TEXT SHOWN →
This program periodically periodically samples the battery sensor and displays the bottom 3 bits on the LEDs
/*
* periodically sample the battery sensor and display the bottom 3 bits on the leds
*/
type ISense is interface ( in bool ticker; out bool battReq; in integer battVal)
component sense presents ISense {
constructor() {}
behaviour {
receive tick from ticker
send true on battReq
receive reading from battVal
if (reading & 4) == 4
then setRedLedPower(true)
else setRedLedPower(false)
if (reading & 2) == 2
then setBlueLedPower(true)
else setBlueLedPower(false)
if (reading & 1) == 1
then setGreenLedPower(true)
else setGreenLedPower(false)
}
}
s = new sense()
connect s.battReq to sensors.batteryRequest
connect s.battVal to sensors.batteryOut
setTimer(s.ticker , 0.098 , true)
The corresponding nesC program for TinyOS is shown below.

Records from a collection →
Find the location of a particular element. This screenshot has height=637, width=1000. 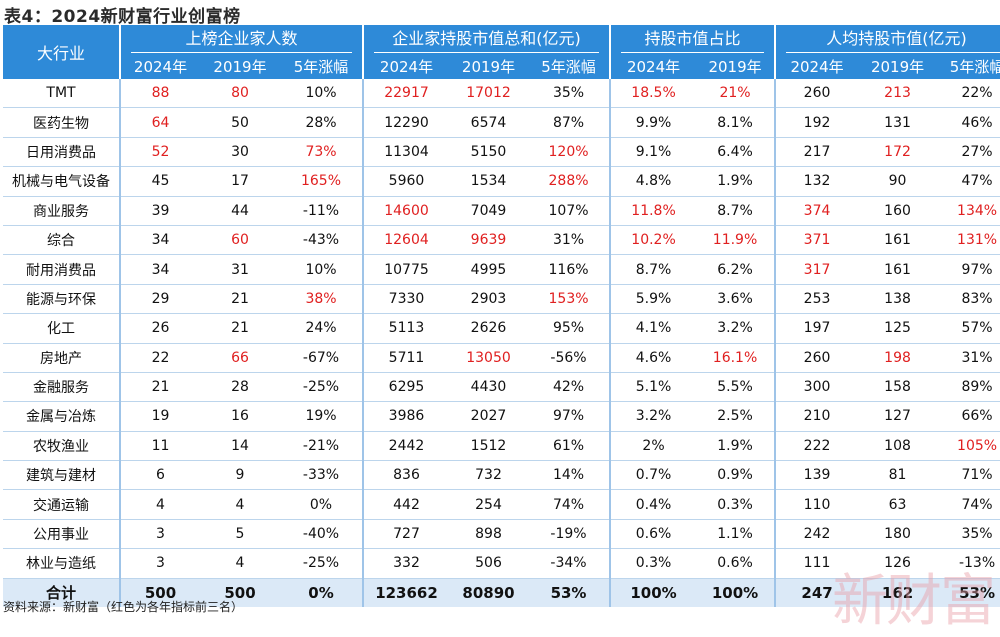

table-cell: 44 is located at coordinates (240, 211).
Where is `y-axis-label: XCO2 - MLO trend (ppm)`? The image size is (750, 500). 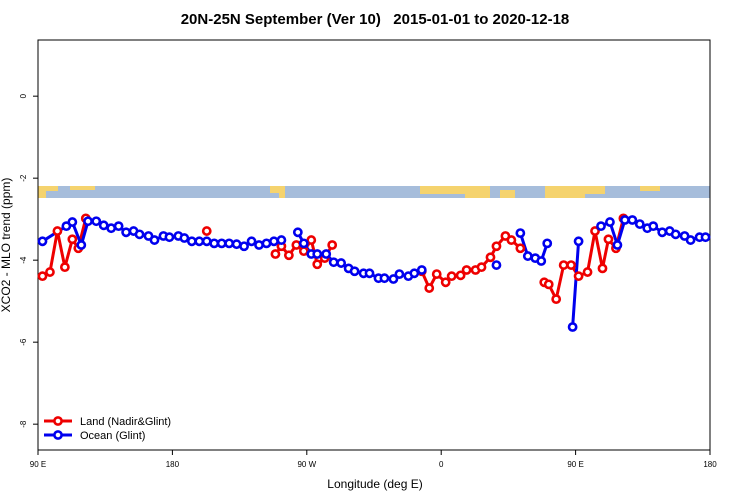 y-axis-label: XCO2 - MLO trend (ppm) is located at coordinates (6, 246).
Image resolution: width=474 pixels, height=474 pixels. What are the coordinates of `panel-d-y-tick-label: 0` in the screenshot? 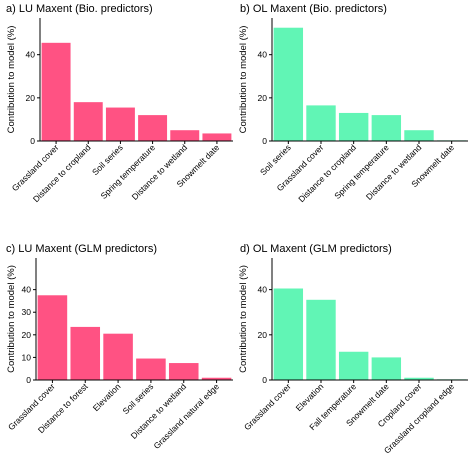 It's located at (264, 380).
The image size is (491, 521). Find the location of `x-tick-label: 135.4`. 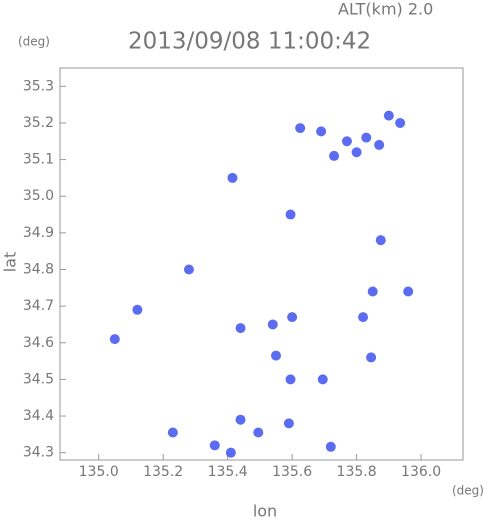

x-tick-label: 135.4 is located at coordinates (228, 472).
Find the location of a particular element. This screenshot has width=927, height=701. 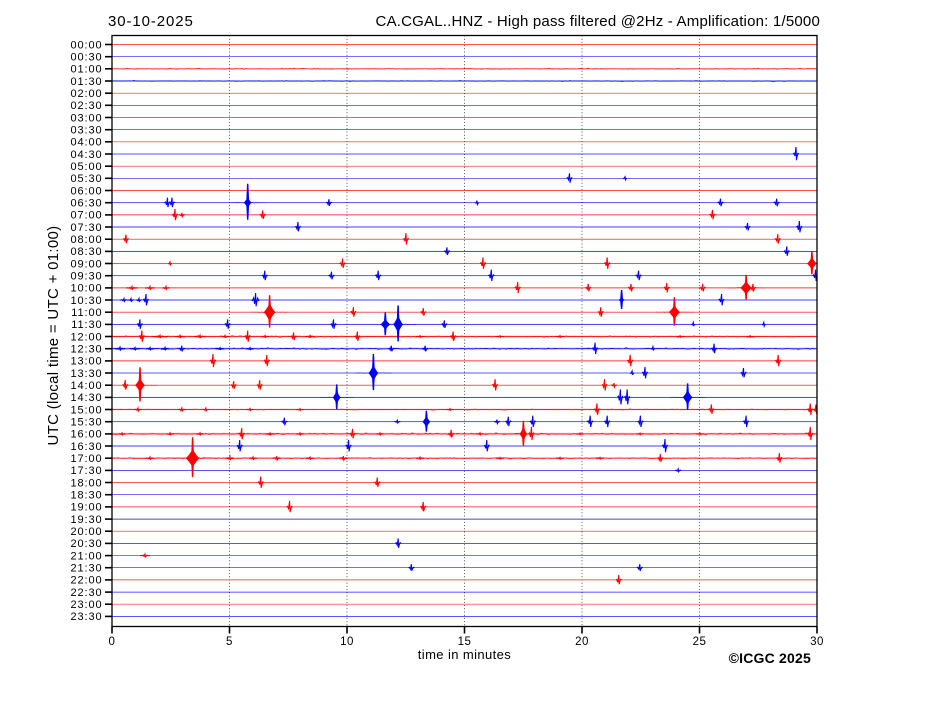

svg-text: 10:30 is located at coordinates (86, 301).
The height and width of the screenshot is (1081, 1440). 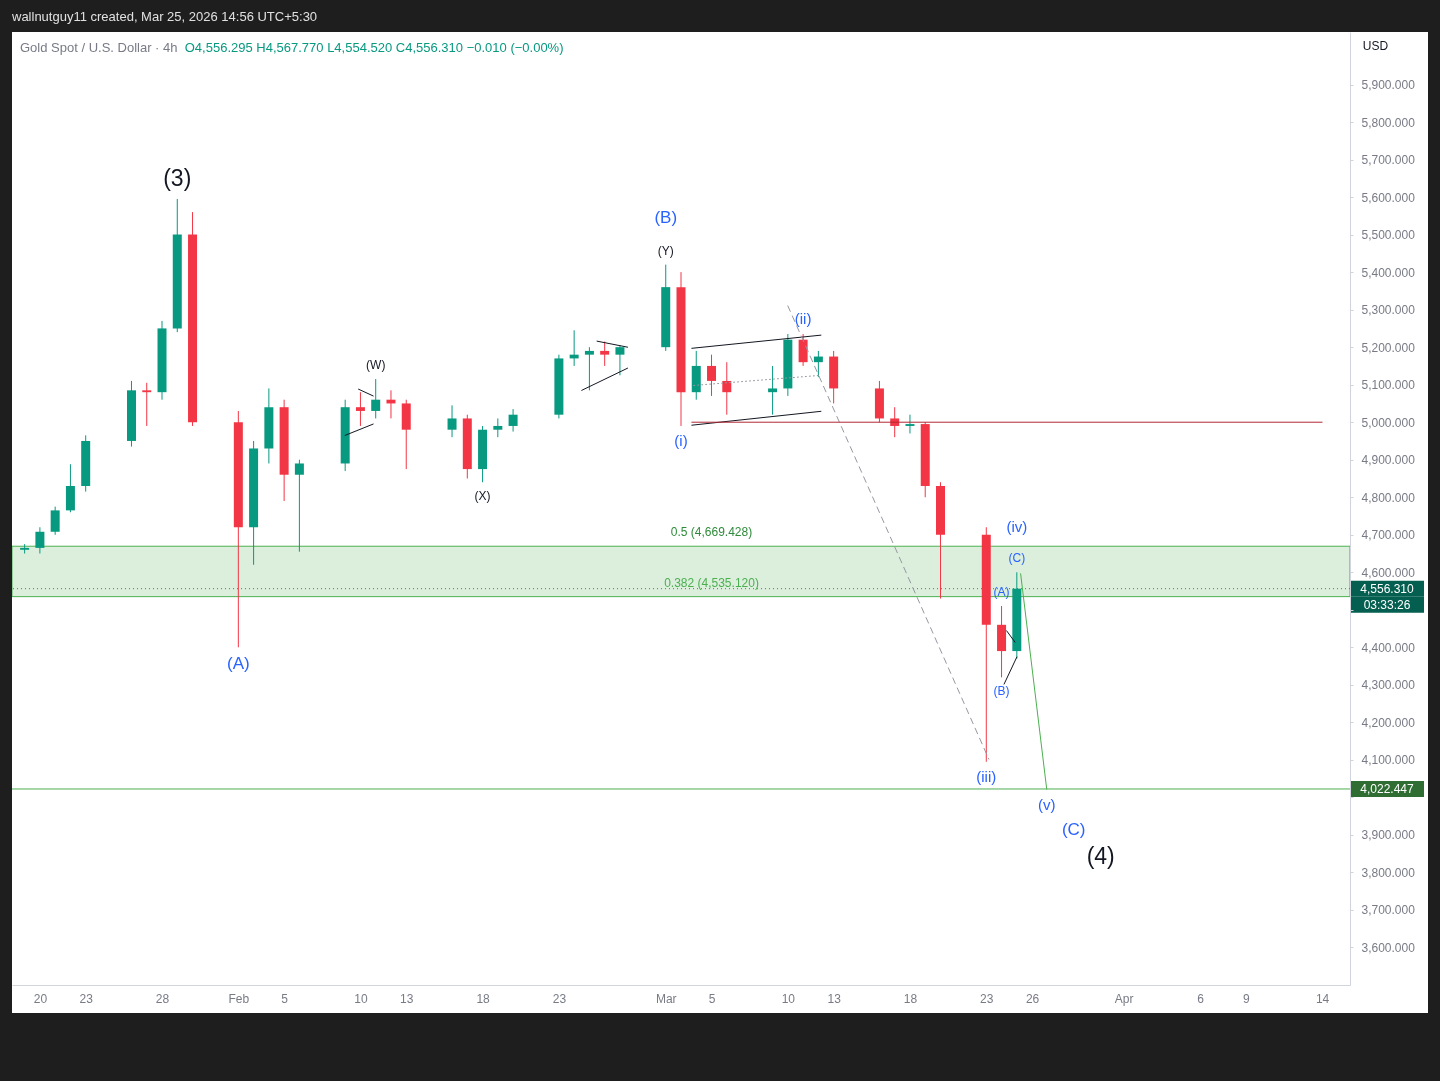 What do you see at coordinates (1388, 160) in the screenshot?
I see `y-tick-label: 5,700.000` at bounding box center [1388, 160].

WORK INSTRUCTION 1 → Write out the text on the battery-sensing program in full, word for word.
WORK INSTRUCTION 2 → From the listing, extract everything from the line containing "The image size is (491, 521)." down to the line containing "svg-text: 10:30 is", including both of those lines, and copy it word for word. Omit the pictures from your answer.

RESPONSE AREA 1 →
This program periodically periodically samples the battery sensor and displays the bottom 3 bits on the LEDs
/*
* periodically sample the battery sensor and display the bottom 3 bits on the leds
*/
type ISense is interface ( in bool ticker; out bool battReq; in integer battVal)
component sense presents ISense {
constructor() {}
behaviour {
receive tick from ticker
send true on battReq
receive reading from battVal
if (reading & 4) == 4
then setRedLedPower(true)
else setRedLedPower(false)
if (reading & 2) == 2
then setBlueLedPower(true)
else setBlueLedPower(false)
if (reading & 1) == 1
then setGreenLedPower(true)
else setGreenLedPower(false)
}
}
s = new sense()
connect s.battReq to sensors.batteryRequest
connect s.battVal to sensors.batteryOut
setTimer(s.ticker , 0.098 , true)
The corresponding nesC program for TinyOS is shown below.

RESPONSE AREA 2 →
The image size is (491, 521). Find the location of `x-tick-label: 135.4`. 

x-tick-label: 135.4 is located at coordinates (228, 472).
Find the location of a particular element. This screenshot has width=927, height=701. 

svg-text: 10:30 is located at coordinates (86, 301).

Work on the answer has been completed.